Striking the balance with customer service, like anything else worth doing properly, isn’t always easy. Especially when so many people in the last decade have confused the expectation of good customer service with playing up like a spoiled six year-old.
Today, for example, three old ladies came in. Before you start, they’d be the first to describe themselves that way. They didn’t move particularly briskly but they ordered coffee while they were still coming through the door. By the time they’d got themselves settled – and it took some time – the coffee was cold. Oh, and some cake, young man.
I made them more coffee. Hot. I charged them for three coffees, although they’d had six. And I didn’t charge for the cake, because customers have a right to expect hot coffee.
I think that’s the way it should go.
But some people disagree. Someone last week came in and wanted cheese. There’s a cheese platter on the menu, a selection of different cheeses and some leaves and crusty bread and we’re more than happy to offer different cheeses, not just our choice of what needs shifting, as we’ve heard can be the case at some places.
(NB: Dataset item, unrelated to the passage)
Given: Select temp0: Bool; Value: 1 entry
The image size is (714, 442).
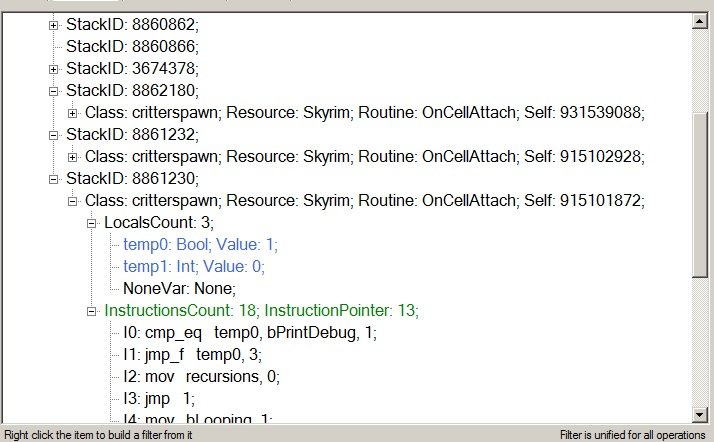Looking at the screenshot, I should [x=200, y=244].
The customer didn’t want that. They wanted some cheese. Any cheese. They didn’t know what. They didn’t want to taste any, or discuss it. Just cheese. And biscuits. What kind of biscuits?
“Ordinary biscuits.”
This was clearly someone who not only wasn’t really very interested in their food, which is their choice and only affects them, but someone who was also becoming either stupid or plain rude as well, which is their choice and it affects us. Which is a different country altogether.
Cheese and biscuits isn’t on the menu. We sell biscuits by the packet. If the customer had been even half-way interested in talking about it we’d almost certainly have opened a packet, given them some biscuits and eaten the rest ourselves. But they weren’t.
So we explained there was a cheese option on the menu, showed them the menu, explained what the cheese option was and after they’d decided (“Any cheese”) brought it to them. They paid. They left. Then told someone it was all a lot of money for cheese and biscuits which we didn’t have and they won’t be back.
And frankly, good. One of the really irritating things about all this is that the same people won’t ever dare try this on in the supermarket cafe where they prefer the prices. They sit on their plastic seats there, get what they’re given and pay up like good little lambs. It’s only where they’re actually offered some real service that kind of customer starts getting really arsy.
So you do what you can.
As we did today when a delivery driver in a hurry came bursting through the doors asking if we did food? We do sir. What would sir like to eat?
Scrambled egg. To take away.
So perhaps sir would prefer an egg roll?